CRM ist die Abkürzung für Customer Relationship Management. Ein CRM-System unterstützt das Kundenbeziehungsmanagement eines Unternehmens für vertriebliche Zwecke und bei Marketingaktivitäten. In einem CRM-System werden Kundenbeziehungen verwaltet und es ermöglicht ein koordiniertes Beziehungsmarketing und effektive Kundenkommunikation. Die Integration von Informationen aus einem CRM-System in ein PIM/ECM-System macht Sinn um Kampagnen und Aktionen zielgruppenspezifisch ausspielen zu können. So können beispielsweise adhoc Produktinformationen für Cross-Selling-Aktivitäten in beiden Systemen zur Verfügung stehen und Dashboards gemeinsam genutzt werden.

 

DBP / SSP

Abkürzung für Data Based Publishing. Ein anderer Begriff für SSP(Single Source Publishing) aus den Anfängen der datenbankgestützten Produktion. Diese Begriffe werden angewendet, wenn ein oder mehrere Ausgabekanäle aus einer Datenquelle zu Publikationszwecken bedient werden und (z.B. die automatisierte Erstellung von Printkatalogen). Heute ein integraler Bestandteil oder ein Modul von ECM-Systemen.

 

MFP / MCP /CMP

Multi Format Publishing, Multi Channel Publishing, Cross Media Publishing. Darunter versteht man jeweils die Ausgabe von Inhalten in alle möglichen analoge und digitale Formaten um diese crossmedial zu nutzen. Multi Channel Publishing optimiert die jeweiligen Erstellungsprozesse und unterstützt damit das Multichannel Marketing eines Unternehmens.
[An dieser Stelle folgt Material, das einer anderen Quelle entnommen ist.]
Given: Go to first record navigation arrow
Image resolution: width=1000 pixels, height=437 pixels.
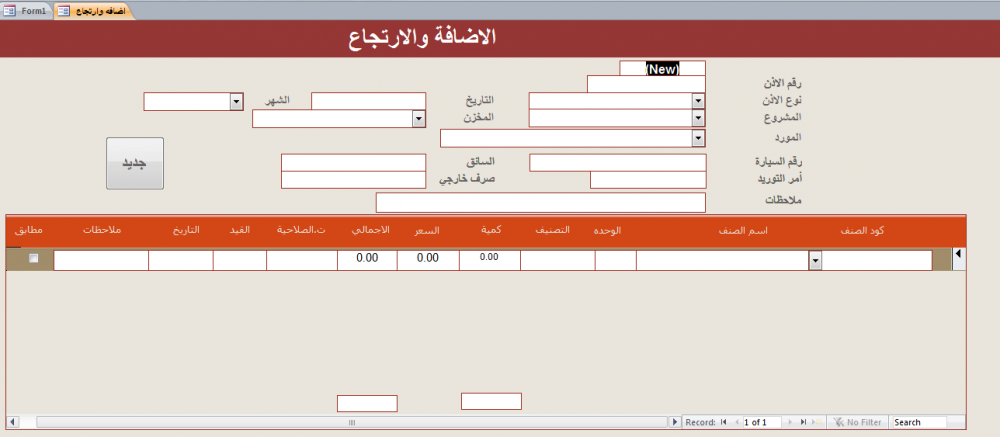Looking at the screenshot, I should coord(723,423).

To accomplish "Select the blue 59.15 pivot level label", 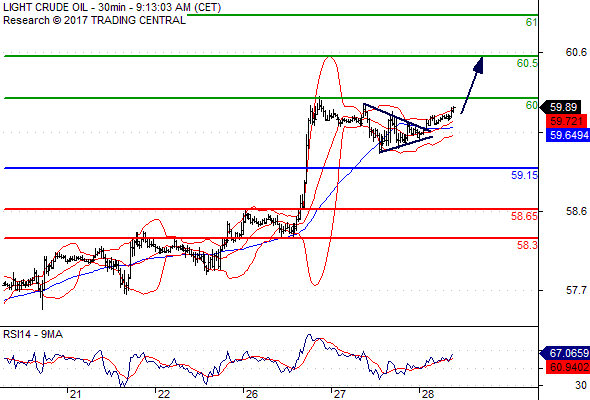I will pyautogui.click(x=525, y=175).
Channel sind klassische und moderne Kommunikationskanäle des Marketings. Ein TV-Spot ist zum Beispiel ein klassischer Kommunikationskanal und Videos auf mobilen Endgeräten oder in Social Media-Plattformen sind modernere Kommunikationskanäle. Für alle Kommunikationskanäle sind verschiedene Formate des Films nötig, auch wenn der zu Grunde liegende Film und Inhalt ggf. der gleiche ist oder sich ähnelt. Crossmediales Publizieren von Botschaften, also über verschiedenste Kanäle hinweg, ist meist ein integraler Bestandteil bei Kampagnengenerierungen die einen erfolgreichen Kommunikationsfunnel mit Kunden heute ausmacht.

 

MDM

MDM ist eine Abkürzung für Master Data Management und bedeutet schlicht Stammdatenverwaltung.

Alle IT-Systeme die eine zentrale Datenhaltung vom Daten und Referenzen und den sog. „Single Point of Truth“- Ansatz zum Ziel haben, benötigen eine konsequente, gemonitorte und nachgehaltene Datenpflege.

MDM bedeutet, dass Informationen in einer zentralen Datenbank/Repository vorliegen und gleichzeitig und mehrfach Abteilungs- oder Unternehmensübergreifend genutzt werden können. So können Prozesse optimieret und zeitgleich stattfinden und allen Beteiligten liegen die gleichen Informationen bei Bedarf vor.